[Start Data records]

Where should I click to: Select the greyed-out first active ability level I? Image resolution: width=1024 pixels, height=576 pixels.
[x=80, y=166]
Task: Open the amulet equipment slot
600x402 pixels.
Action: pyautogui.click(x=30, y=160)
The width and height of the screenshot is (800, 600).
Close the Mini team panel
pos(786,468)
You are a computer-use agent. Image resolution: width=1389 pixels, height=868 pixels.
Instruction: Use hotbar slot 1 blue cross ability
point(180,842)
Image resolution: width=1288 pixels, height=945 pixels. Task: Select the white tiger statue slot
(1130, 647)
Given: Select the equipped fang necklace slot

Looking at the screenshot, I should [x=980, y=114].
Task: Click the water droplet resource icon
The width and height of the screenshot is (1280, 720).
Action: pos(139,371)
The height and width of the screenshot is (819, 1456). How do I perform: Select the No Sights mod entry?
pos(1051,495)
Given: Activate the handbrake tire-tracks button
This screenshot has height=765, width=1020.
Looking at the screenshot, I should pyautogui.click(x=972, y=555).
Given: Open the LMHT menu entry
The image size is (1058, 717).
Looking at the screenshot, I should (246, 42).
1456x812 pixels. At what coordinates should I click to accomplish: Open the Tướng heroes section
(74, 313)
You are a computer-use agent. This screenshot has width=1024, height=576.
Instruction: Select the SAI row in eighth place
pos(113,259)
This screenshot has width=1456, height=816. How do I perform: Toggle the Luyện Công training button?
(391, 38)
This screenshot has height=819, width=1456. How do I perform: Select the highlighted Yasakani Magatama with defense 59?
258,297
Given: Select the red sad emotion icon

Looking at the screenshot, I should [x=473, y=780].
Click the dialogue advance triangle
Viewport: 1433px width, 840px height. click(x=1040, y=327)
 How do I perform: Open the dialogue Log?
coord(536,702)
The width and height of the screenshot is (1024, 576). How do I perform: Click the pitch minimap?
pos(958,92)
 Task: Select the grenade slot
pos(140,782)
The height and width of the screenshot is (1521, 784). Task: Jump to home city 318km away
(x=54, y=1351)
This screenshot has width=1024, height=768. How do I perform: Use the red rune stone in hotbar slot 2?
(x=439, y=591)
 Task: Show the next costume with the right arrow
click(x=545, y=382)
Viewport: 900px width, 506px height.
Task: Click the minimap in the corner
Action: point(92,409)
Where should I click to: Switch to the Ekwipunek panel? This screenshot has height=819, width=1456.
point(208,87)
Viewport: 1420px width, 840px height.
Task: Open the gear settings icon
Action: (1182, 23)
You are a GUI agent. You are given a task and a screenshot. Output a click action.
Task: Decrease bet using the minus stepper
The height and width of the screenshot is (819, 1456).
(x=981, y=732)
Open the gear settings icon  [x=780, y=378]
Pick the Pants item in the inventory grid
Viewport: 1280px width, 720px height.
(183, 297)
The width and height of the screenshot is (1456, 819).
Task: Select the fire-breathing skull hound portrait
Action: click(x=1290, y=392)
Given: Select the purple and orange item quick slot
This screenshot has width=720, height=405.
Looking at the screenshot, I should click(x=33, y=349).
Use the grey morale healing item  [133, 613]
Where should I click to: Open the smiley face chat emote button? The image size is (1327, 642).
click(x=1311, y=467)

[End Data records]

#### Goal
Count the lines in the entries above that contain the string "hotbar" with matching case, and reply with only the number.

#### Written solution
2